Mão na guitarra. Mao na guitarra?

Fernanda Ralile - Do Portal

07/11/2007

Que relação Mao Tsé-tung, John Kennedy e Martin Luther King teriam com a guitarra? Pense. E aí, nenhuma? Pois é. Mas para Sérgio Kastrup há, sim, algo em comum entre essas três personalidades e o instrumento. O RDC, em setembro, parou para ouvi-lo: “Assim como esses caras foram importantes para a China, para os Estados Unidos e para os negros, a guitarra e o guitarrista também tiveram papel fundamental na humanidade, foi uma libertação!” Carioca da gema, o menino cresceu ouvindo as canções da bossa nova – seus pais eram músicos. E ele, quem diria, tanto ouviu sambinhas que aos 12 anos não agüentou e mudou radicalmente de lado: virou roqueiro. Um susto para a família, mas uma surpresa para o próprio Sérgio, que descobriu no rock’n’roll seu talento para a música e, especialmente, para a guitarra.


Ele tem cabelo grisalho, longo e preso.

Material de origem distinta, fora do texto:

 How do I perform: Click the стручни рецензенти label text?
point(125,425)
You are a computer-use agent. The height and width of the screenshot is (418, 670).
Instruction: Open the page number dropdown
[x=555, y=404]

Pele morena de praia, blusa regata e claro, uma guitarra (Fender, com braço Ibanez), presente de um amigo francês. Irreverente e bem-humorado, o músico apresentou a palestra “Guitarra, um meio de sobrevivência”. O encontro foi realizado por iniciativa do próprio músico, que conseguiu na Pastoral um espaço para contar sua história. Ao se despertar para o rock, Kastrup, como é conhecido, teve a guitarra como grande companheira, dando a ela de cinco a seis horas diárias de dedicação. Andar na rua sem aquele instrumento pendurado em suas costas era algo raro. A guitarra tornou-se parte de seu corpo. Ciente do dom que tinha, passou a sonhar com a vida de guitarrista profissional. “Eu sabia que tocava bem e, antes de qualquer coisa, acreditava em mim. Por que de que adianta você acreditar em um sonho sem acreditar em você mesmo?”. Mas as dificuldades logo apareceram.
Kastrup teve de arrumar outros empregos e, no tempo livre, pegava a guitarra para treinar. Bancário, modelo, figurante, fez de tudo um pouco. Mas só durante um tempo. Aos 24 anos, resolveu largar tudo e ir atrás de seu sonho: “Se é para ter pouco dinheiro e só usar roupa velha, tudo bem, eu não quero nem saber, eu vou ser é guitarrista! Eu não me via trabalhando em qualquer outra coisa que não fosse a música.” Ele começou tocando nos bares da Lapa e em todo tipo de boate carioca. Tocando um dia aqui outro ali, em pouco tempo fechou todo circuito do Rio. E passou a tocar em outras cidades. Kastrup tocou em rodeio, na roça e em muitos lugares do interior. “Brasilzão mesmo”, brinca. Faltava a Europa.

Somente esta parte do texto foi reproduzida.